_Assignment_: From the material below, copy the lines from the one containing "coordinates (211, 462)." through the one containing "coordinates (450, 584).", including both, with every character unchanged.

====

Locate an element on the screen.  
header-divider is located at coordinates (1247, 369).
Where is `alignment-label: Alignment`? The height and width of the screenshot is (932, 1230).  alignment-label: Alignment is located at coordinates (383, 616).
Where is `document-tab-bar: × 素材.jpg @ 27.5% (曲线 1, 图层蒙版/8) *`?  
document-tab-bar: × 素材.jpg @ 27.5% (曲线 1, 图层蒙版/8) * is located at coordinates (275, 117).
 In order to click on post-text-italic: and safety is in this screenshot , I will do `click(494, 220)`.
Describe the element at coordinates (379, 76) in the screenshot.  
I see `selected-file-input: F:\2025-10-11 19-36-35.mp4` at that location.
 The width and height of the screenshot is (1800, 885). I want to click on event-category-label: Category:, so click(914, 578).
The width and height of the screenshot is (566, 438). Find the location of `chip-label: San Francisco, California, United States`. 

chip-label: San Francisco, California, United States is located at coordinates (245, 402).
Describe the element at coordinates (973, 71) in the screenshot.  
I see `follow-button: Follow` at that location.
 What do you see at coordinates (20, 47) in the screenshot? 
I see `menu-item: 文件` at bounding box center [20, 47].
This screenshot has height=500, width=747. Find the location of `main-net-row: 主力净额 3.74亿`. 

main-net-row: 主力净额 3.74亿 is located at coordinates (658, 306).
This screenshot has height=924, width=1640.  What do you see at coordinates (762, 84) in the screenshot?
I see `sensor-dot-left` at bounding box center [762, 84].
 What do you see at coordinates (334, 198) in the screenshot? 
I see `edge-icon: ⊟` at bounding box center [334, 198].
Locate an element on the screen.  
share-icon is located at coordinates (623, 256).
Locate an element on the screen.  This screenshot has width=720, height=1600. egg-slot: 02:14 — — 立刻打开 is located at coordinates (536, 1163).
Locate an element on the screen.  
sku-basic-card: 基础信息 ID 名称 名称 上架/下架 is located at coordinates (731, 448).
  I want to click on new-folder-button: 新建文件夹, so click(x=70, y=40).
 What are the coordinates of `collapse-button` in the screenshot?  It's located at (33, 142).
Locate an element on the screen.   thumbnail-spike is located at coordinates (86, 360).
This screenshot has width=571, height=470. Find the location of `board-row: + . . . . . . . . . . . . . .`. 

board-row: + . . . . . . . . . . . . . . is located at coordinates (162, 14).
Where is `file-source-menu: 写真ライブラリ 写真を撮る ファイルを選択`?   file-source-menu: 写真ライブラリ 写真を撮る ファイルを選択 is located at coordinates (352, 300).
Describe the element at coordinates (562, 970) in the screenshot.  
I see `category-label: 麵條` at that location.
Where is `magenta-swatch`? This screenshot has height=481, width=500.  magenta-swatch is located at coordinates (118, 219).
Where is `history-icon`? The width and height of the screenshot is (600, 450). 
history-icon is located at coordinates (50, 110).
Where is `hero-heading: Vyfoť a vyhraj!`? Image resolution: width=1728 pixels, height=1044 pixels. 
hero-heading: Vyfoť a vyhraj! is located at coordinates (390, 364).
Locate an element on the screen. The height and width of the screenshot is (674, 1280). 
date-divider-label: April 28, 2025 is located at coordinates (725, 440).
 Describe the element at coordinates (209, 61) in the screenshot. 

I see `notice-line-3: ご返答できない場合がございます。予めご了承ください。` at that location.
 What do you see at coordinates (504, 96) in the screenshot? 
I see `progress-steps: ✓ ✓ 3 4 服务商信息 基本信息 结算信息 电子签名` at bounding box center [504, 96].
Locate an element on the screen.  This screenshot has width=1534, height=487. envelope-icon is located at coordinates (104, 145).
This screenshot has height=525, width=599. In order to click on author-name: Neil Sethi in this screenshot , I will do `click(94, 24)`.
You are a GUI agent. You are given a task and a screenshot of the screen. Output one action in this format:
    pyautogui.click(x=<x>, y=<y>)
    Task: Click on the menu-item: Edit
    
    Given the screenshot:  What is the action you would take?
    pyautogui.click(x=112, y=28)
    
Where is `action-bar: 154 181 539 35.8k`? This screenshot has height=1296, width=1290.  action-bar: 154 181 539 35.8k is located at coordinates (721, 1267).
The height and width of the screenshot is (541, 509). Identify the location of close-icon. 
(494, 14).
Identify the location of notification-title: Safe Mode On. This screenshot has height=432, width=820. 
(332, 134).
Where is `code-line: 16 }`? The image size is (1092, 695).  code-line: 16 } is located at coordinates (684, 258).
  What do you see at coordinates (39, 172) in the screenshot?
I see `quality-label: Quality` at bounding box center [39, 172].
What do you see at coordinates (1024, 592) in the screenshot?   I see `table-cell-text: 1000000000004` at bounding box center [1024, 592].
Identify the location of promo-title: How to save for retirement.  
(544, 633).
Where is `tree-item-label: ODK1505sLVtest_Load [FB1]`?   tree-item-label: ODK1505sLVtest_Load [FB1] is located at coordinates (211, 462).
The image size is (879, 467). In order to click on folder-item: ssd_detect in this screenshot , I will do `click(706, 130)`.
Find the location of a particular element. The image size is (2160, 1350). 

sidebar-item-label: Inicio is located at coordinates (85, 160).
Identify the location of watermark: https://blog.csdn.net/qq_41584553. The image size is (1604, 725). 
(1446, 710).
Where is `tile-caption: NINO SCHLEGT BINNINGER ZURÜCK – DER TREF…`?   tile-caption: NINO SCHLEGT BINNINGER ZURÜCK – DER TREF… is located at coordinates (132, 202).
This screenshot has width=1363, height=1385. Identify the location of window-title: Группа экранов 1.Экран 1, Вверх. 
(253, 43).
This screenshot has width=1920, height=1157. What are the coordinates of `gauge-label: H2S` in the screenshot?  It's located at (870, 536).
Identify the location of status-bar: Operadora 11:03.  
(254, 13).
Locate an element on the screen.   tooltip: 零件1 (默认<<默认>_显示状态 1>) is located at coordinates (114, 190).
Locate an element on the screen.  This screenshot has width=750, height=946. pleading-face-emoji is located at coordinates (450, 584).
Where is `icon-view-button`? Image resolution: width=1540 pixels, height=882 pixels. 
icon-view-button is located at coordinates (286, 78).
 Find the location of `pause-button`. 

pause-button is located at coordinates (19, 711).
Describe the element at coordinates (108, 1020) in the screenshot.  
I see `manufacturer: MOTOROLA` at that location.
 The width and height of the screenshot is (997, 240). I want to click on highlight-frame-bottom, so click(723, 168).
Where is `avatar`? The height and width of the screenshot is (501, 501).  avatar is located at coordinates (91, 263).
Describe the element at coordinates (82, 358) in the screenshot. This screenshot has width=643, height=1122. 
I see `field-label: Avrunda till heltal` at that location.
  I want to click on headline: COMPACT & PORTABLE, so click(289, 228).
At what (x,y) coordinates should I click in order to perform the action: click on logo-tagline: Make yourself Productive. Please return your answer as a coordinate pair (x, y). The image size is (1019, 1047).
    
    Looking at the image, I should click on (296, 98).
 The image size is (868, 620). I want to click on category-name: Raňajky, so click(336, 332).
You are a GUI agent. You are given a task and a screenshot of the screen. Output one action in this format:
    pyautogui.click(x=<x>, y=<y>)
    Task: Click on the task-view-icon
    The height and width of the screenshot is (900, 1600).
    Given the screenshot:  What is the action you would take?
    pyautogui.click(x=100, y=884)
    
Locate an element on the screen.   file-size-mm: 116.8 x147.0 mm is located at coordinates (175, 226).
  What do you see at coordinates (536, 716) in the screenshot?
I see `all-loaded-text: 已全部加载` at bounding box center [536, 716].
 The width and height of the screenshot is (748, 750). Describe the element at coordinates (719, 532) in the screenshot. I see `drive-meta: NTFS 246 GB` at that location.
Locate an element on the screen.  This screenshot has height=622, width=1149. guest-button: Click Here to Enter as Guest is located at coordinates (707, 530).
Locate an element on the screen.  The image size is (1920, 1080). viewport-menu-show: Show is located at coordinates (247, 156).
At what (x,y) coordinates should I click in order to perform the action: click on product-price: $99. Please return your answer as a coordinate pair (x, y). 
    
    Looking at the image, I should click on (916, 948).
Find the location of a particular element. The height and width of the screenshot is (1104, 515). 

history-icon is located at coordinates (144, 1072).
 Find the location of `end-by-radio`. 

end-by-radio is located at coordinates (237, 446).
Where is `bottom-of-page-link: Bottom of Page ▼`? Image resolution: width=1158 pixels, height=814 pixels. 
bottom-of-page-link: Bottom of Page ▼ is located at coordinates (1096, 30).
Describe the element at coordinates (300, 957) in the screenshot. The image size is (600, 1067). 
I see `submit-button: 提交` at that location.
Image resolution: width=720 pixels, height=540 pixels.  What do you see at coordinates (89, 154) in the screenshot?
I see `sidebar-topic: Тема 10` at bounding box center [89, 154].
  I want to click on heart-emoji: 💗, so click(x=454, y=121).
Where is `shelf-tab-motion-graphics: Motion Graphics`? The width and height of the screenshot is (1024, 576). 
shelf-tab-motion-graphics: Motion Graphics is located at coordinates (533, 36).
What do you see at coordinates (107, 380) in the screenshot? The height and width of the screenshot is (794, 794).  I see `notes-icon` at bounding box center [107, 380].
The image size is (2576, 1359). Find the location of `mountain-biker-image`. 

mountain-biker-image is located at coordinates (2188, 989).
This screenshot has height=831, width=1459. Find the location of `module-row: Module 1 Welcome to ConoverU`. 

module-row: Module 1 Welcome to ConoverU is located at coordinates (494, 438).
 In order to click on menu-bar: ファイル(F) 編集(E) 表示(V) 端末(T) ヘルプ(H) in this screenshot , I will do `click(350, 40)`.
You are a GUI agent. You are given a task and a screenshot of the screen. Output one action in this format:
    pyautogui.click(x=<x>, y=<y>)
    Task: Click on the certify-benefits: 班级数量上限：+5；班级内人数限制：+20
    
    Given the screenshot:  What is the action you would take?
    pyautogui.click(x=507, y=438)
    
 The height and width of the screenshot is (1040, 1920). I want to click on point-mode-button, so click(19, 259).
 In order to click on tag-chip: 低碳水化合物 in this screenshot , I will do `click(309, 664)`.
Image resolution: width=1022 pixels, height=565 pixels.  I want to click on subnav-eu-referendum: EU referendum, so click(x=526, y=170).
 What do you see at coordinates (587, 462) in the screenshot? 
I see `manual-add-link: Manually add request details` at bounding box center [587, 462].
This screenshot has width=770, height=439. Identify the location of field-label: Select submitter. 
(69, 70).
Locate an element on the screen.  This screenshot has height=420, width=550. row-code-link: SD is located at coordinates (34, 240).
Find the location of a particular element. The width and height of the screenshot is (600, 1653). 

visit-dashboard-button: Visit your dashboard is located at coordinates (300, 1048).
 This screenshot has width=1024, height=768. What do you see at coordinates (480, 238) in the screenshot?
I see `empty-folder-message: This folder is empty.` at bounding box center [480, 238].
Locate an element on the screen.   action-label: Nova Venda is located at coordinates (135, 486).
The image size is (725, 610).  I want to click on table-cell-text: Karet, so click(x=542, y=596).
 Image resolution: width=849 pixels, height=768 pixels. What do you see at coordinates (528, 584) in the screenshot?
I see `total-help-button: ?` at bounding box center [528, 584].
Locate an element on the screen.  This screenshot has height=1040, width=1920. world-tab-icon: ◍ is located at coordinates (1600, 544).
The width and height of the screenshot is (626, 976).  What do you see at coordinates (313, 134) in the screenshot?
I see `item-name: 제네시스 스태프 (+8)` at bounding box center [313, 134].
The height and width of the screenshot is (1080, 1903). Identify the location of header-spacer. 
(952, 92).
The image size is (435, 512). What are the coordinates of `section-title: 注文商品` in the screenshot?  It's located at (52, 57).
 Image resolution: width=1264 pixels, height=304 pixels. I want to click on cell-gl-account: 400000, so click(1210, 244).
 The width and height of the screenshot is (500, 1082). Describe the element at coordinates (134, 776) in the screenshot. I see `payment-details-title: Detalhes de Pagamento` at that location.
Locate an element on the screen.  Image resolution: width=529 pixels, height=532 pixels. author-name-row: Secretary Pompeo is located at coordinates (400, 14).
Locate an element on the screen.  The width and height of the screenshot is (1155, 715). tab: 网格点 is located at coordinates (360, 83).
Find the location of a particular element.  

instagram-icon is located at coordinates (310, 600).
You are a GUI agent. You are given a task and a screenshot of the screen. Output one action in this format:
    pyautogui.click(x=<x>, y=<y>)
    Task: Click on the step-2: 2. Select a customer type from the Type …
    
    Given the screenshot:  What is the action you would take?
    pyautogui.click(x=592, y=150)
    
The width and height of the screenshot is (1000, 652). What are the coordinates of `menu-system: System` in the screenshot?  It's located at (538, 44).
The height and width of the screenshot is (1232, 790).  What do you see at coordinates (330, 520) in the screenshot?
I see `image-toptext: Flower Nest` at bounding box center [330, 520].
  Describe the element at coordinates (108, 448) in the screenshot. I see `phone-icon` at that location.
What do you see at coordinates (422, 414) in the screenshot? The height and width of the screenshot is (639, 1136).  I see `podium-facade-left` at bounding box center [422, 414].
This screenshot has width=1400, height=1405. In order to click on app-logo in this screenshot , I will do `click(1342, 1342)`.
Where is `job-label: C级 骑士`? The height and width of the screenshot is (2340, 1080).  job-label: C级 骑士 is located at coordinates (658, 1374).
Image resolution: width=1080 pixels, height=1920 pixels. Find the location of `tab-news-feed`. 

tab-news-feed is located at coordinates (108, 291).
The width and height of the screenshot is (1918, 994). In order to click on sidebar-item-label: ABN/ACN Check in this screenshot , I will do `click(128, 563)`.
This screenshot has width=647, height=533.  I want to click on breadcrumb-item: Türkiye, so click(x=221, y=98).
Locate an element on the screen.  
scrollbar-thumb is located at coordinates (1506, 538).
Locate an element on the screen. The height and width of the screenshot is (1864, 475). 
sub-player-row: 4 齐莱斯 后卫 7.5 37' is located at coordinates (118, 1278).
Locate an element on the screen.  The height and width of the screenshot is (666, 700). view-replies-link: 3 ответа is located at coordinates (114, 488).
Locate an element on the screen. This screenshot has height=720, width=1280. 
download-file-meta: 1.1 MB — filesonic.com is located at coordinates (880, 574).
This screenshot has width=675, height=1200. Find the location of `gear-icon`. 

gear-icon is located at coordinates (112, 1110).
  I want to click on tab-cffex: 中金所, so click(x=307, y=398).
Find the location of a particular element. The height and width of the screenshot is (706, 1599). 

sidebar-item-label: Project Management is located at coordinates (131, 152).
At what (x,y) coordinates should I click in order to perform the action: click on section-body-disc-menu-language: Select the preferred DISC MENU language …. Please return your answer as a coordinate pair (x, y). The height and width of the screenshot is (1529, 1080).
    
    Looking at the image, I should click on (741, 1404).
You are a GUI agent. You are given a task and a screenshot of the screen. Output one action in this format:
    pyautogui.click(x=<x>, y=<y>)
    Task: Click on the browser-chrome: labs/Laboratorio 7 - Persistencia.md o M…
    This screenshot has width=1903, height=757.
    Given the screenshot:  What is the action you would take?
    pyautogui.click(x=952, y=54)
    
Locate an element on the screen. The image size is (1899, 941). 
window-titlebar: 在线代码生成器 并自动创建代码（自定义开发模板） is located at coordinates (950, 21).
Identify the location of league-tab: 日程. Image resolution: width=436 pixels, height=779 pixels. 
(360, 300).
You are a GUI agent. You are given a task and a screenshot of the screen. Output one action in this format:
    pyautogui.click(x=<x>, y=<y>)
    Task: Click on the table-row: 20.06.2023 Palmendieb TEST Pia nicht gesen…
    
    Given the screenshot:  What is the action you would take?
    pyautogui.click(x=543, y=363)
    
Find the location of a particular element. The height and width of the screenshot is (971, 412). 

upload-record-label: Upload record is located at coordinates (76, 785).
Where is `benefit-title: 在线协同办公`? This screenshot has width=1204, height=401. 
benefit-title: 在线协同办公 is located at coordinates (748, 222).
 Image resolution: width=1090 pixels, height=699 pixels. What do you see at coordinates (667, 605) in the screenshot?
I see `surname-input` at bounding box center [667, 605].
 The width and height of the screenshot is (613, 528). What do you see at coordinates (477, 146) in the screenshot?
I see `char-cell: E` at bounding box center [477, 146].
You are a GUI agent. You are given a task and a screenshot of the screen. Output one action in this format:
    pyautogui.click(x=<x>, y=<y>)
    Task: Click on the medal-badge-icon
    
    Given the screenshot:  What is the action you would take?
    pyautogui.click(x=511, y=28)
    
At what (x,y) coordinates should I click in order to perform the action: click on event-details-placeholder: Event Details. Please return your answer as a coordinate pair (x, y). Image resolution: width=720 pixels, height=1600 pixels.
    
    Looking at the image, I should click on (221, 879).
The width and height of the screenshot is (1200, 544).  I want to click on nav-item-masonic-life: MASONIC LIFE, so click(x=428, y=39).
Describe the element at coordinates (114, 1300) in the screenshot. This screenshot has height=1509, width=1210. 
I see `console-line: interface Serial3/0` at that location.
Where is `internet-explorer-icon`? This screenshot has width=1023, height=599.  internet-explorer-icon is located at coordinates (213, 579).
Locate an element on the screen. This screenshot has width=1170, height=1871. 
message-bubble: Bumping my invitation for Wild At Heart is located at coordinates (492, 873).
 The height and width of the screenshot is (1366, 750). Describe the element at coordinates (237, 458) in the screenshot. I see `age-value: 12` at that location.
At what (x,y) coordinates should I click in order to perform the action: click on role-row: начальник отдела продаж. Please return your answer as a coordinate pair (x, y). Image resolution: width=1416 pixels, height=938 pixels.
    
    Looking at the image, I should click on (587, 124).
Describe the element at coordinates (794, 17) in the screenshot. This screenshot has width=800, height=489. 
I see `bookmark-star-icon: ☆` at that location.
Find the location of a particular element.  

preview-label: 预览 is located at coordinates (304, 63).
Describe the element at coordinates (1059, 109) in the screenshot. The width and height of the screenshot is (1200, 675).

====

_Written answer_:
Where is `tree-item-label: ODK1505sLVtest_Load [FB1]`?   tree-item-label: ODK1505sLVtest_Load [FB1] is located at coordinates (211, 462).
The image size is (879, 467). In order to click on folder-item: ssd_detect in this screenshot , I will do `click(706, 130)`.
Find the location of a particular element. The image size is (2160, 1350). 

sidebar-item-label: Inicio is located at coordinates (85, 160).
Identify the location of watermark: https://blog.csdn.net/qq_41584553. The image size is (1604, 725). 
(1446, 710).
Where is `tile-caption: NINO SCHLEGT BINNINGER ZURÜCK – DER TREF…`?   tile-caption: NINO SCHLEGT BINNINGER ZURÜCK – DER TREF… is located at coordinates (132, 202).
This screenshot has width=1363, height=1385. Identify the location of window-title: Группа экранов 1.Экран 1, Вверх. 
(253, 43).
This screenshot has width=1920, height=1157. What are the coordinates of `gauge-label: H2S` in the screenshot?  It's located at (870, 536).
Identify the location of status-bar: Operadora 11:03.  
(254, 13).
Locate an element on the screen.   tooltip: 零件1 (默认<<默认>_显示状态 1>) is located at coordinates (114, 190).
Locate an element on the screen.  This screenshot has width=750, height=946. pleading-face-emoji is located at coordinates (450, 584).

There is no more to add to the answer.